Données de localisation de mots et d'éléments:
● ● ● ● ●

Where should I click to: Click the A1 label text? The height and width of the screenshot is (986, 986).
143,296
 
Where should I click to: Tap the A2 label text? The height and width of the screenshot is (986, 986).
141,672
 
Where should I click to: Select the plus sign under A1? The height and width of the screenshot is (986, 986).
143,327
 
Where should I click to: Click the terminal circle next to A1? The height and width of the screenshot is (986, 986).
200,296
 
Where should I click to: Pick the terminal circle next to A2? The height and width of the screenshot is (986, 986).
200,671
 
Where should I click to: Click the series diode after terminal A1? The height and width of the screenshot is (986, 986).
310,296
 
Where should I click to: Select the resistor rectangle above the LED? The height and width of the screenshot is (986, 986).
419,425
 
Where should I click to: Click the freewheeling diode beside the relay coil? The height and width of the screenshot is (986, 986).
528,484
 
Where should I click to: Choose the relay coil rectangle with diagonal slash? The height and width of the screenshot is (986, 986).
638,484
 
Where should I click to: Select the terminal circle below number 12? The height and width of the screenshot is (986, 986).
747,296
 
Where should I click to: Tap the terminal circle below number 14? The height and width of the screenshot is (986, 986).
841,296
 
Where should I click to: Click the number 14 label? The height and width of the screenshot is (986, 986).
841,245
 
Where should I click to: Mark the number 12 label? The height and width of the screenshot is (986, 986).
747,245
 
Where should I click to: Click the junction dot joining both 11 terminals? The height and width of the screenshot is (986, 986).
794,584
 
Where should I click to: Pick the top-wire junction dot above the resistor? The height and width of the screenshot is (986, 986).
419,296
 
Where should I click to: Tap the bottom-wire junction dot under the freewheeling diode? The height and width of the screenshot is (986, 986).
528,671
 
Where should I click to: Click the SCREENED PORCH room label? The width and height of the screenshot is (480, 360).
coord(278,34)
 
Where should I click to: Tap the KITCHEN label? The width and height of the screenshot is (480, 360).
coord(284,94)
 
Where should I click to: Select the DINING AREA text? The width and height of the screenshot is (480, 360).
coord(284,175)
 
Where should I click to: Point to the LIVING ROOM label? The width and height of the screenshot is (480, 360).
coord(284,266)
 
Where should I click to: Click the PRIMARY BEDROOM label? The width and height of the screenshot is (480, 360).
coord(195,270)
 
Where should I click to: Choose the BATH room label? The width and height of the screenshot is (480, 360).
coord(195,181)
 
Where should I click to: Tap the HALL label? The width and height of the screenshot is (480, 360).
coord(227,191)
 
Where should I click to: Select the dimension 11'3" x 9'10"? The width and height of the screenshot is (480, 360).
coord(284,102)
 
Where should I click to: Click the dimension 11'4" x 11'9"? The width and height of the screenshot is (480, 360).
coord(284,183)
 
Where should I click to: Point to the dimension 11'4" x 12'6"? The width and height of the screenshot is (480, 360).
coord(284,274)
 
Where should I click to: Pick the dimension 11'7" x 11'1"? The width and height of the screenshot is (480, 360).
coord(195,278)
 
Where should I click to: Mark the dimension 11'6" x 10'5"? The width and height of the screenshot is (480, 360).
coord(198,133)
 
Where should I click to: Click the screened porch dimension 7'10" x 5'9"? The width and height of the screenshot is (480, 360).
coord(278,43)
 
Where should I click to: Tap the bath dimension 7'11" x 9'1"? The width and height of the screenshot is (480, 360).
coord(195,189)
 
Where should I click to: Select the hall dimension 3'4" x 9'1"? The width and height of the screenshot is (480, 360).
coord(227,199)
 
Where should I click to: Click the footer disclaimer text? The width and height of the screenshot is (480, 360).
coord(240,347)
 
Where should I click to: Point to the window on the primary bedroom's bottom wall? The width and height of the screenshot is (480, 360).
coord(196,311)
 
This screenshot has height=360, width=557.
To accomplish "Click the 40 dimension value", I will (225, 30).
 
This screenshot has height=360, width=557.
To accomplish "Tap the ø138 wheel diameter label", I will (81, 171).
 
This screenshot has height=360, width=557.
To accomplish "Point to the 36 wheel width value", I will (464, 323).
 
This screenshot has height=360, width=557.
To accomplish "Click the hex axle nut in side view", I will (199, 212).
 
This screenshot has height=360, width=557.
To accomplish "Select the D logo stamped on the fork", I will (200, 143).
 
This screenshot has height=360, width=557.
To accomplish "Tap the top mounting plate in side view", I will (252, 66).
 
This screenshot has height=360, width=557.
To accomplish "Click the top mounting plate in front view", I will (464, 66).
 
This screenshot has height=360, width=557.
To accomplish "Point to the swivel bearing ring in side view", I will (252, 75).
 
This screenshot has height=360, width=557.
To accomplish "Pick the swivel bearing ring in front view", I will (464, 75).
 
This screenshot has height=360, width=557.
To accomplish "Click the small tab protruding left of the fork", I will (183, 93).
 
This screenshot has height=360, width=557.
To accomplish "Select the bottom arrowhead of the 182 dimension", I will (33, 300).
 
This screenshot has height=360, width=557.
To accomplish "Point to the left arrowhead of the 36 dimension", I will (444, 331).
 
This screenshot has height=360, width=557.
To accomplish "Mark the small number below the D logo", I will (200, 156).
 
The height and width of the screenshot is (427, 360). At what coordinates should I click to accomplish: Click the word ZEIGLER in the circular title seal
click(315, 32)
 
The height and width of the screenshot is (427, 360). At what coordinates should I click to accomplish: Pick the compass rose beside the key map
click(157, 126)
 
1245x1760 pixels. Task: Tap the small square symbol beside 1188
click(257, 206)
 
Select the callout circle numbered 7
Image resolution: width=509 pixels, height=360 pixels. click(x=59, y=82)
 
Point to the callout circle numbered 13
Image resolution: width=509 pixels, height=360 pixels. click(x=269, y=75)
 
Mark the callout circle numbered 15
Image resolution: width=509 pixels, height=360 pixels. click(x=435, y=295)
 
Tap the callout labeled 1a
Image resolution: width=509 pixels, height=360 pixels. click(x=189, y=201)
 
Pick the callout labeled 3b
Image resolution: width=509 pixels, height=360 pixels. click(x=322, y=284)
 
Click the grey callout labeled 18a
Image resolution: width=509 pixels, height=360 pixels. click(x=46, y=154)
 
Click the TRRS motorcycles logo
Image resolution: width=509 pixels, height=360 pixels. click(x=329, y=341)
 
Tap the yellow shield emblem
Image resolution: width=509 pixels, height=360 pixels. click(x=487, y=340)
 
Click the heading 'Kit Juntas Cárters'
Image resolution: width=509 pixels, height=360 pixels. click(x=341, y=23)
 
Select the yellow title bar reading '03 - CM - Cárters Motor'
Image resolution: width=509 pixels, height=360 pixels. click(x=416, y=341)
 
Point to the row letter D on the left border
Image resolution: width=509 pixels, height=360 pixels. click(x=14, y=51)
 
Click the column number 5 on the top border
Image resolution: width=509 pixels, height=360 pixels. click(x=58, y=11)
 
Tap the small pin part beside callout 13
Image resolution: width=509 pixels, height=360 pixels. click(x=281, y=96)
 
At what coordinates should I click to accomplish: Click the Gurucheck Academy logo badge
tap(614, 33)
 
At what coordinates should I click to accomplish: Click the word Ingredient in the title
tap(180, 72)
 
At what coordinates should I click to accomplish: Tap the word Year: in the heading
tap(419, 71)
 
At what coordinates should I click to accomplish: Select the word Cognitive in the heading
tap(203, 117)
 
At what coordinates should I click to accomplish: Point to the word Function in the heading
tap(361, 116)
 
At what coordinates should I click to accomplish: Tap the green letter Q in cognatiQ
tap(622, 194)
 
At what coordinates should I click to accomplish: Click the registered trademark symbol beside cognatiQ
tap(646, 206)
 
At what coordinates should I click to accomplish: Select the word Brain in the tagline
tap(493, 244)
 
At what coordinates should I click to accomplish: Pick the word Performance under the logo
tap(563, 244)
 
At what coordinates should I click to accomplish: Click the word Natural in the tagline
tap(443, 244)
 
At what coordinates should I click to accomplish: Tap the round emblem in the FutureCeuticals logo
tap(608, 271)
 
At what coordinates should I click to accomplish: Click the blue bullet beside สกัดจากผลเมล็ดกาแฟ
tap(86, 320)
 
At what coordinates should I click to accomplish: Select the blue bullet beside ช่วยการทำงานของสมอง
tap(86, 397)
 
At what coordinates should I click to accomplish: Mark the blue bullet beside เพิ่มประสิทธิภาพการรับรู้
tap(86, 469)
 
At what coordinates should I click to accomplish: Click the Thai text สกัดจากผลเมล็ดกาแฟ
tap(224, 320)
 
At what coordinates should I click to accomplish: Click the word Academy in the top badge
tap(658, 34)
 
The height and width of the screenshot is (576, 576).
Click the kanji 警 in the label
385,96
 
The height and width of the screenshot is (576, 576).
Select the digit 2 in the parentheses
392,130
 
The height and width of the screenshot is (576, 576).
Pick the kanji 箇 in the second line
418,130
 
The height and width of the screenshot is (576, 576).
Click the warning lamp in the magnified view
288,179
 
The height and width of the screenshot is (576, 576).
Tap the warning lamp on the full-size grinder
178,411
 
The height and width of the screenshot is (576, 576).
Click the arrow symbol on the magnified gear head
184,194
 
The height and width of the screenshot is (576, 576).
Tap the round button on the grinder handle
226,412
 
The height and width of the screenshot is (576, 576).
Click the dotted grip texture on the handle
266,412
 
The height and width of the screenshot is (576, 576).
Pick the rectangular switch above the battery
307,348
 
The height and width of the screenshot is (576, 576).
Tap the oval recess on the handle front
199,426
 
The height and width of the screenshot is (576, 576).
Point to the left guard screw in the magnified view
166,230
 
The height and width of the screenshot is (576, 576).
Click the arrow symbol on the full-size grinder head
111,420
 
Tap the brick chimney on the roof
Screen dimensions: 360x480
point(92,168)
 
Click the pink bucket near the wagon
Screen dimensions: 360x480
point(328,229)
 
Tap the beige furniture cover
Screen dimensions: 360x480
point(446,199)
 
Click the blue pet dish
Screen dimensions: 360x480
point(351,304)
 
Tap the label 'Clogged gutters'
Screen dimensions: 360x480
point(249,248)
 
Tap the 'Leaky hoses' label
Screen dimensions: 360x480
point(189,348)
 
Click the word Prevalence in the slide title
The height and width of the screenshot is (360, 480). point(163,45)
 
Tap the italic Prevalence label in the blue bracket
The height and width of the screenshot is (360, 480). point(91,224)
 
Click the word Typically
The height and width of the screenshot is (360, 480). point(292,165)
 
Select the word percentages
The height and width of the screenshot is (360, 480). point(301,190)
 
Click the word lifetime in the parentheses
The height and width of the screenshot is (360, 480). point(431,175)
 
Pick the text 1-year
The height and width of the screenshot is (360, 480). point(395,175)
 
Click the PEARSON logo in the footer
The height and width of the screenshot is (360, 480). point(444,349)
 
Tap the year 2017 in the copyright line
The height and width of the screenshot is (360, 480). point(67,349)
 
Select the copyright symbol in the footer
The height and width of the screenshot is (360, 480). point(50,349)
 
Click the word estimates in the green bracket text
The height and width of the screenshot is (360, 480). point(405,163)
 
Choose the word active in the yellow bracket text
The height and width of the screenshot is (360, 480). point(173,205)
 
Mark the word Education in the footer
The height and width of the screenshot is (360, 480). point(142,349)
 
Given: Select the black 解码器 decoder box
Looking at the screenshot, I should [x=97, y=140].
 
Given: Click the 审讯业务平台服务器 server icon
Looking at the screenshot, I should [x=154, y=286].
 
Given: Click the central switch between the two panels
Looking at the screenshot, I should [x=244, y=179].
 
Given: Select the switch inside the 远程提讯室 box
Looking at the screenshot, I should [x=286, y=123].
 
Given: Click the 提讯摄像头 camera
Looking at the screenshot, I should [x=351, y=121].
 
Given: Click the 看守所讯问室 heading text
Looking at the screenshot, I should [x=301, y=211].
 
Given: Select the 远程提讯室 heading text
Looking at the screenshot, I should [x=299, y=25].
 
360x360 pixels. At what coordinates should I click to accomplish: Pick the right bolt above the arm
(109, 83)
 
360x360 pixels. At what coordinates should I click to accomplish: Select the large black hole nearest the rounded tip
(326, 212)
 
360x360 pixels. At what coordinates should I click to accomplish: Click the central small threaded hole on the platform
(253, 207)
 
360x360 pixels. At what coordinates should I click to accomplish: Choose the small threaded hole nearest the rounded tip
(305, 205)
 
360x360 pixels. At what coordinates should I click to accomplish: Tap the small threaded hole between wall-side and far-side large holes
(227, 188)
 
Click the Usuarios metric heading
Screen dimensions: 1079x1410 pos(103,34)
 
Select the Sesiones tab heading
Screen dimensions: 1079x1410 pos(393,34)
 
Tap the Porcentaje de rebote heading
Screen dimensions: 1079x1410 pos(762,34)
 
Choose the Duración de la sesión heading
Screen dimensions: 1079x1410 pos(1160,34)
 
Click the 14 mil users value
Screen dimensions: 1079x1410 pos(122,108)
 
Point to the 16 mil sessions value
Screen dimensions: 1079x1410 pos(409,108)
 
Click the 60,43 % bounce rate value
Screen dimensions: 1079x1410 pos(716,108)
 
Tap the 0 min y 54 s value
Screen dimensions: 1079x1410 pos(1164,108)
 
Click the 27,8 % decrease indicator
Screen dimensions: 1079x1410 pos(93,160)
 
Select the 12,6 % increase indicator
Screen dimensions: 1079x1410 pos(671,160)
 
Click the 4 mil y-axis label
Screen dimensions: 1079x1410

● ● ● ● ●

● **Tâche à réaliser**: Dans la liste, réécrivez le passage qui va de la ligne contenant "Tap the yellow shield emblem" jusqu'à la ligne contenant "pixels. click(x=416, y=341)" incluse. Remplacez "yellow" par "orange" partout dans ce passage et laissez tout le reste intact.

● **Réponse à la tâche**:
Tap the orange shield emblem
Image resolution: width=509 pixels, height=360 pixels. click(x=487, y=340)
 
Click the heading 'Kit Juntas Cárters'
Image resolution: width=509 pixels, height=360 pixels. click(x=341, y=23)
 
Select the orange title bar reading '03 - CM - Cárters Motor'
Image resolution: width=509 pixels, height=360 pixels. click(x=416, y=341)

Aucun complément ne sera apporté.